The rest of What Happened to the La Las is smartly arranged. Travis’ production makes the guitars of Al Schnier and Chuck Garvey snarl and pop out of the speakers, while paying special attention to the low end as well. Rob Derhak’s bass sounds great all across this album, regardless of whether he’s doubling a guitar or doing his own thing. The band’s two percussionists, drummer Vinnie Amico and multi-intrumentalist Jim Loughlin, also sound distinctive here, and Travis is also able to highlight the rhythmic interplay that often sets moe. apart from their peers. Album opener “The Bones of Lazarus” stomps along on Loughlin’s latin percussion. The way the guitars shift from smashing power chords to bluesy solos to the interesting use of harmonics is fascinating. If anything, second song “Haze” ups this ante. At first it features tense minor-key verses and a hard-hitting chorus. But it hits the solo section around two-and-a-half minutes and takes off. A great guitar solo is immediately followed by a series of supercharged drum fills, which leads into another excellent guitar solo before sliding back into the chorus. “Haze” is exactly the kind of song that could easily stretch this section into a 10 or 15-minute jam live. But the band compresses it into about 90 seconds here, and the song is harder-edged and better for it.

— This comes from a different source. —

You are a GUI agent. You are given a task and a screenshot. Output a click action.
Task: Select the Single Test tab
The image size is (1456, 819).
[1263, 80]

The bulk of the first half of the album is taken up by similar material, where the guitars dominate. Moe. has always been capable of rocking out, but they haven’t ever sounded this consistently chunky on an album. Besides “Haze”, the best of these is probably the Derhak-penned “Paper Dragon”, which has the album’s best use of quiet-loud dynamics. Just as all of the distorted guitars threaten to become oppressive, though, the band starts throwing curveballs. “Chromatic Nightmare” is an instrumental track that fully spotlights Loughlin for the first time on an album. He handles the song’s melody on a xylophone, while the band plays a 3/4 waltz that sounds like demented circus music. It sounds like nothing else that moe. has ever done, and it’s a very welcome interlude. Also welcome is the album’s penultimate track, the poppy “One Way Traffic”, probably La Las’ catchiest song. The lyrics, “We got one way traffic / Love’s a two-way street,” are undeniably cheesy, but it’s wonderful to hear something so sunny-sounding after all the hard-rock crunch. The album ends with the oddball “Suck a Lemon”, which marries another genuinely catchy chorus to possibly the disc’s thickest layer of distorted guitar, playing underneath the melody. I’m still not sure if it works or not, but it’s definitely interesting.
What Happened to the La Las highlights the muscular side of moe., and does a good job of it. This is an album that may have benefitted from a couple more change-of-pace type songs, but overall this is probably their best studio effort since 2003’s Wormwood. The band’s three songwriters remain some of the best in the jam-band world, and their commitment to brevity in the studio pays off in listenability.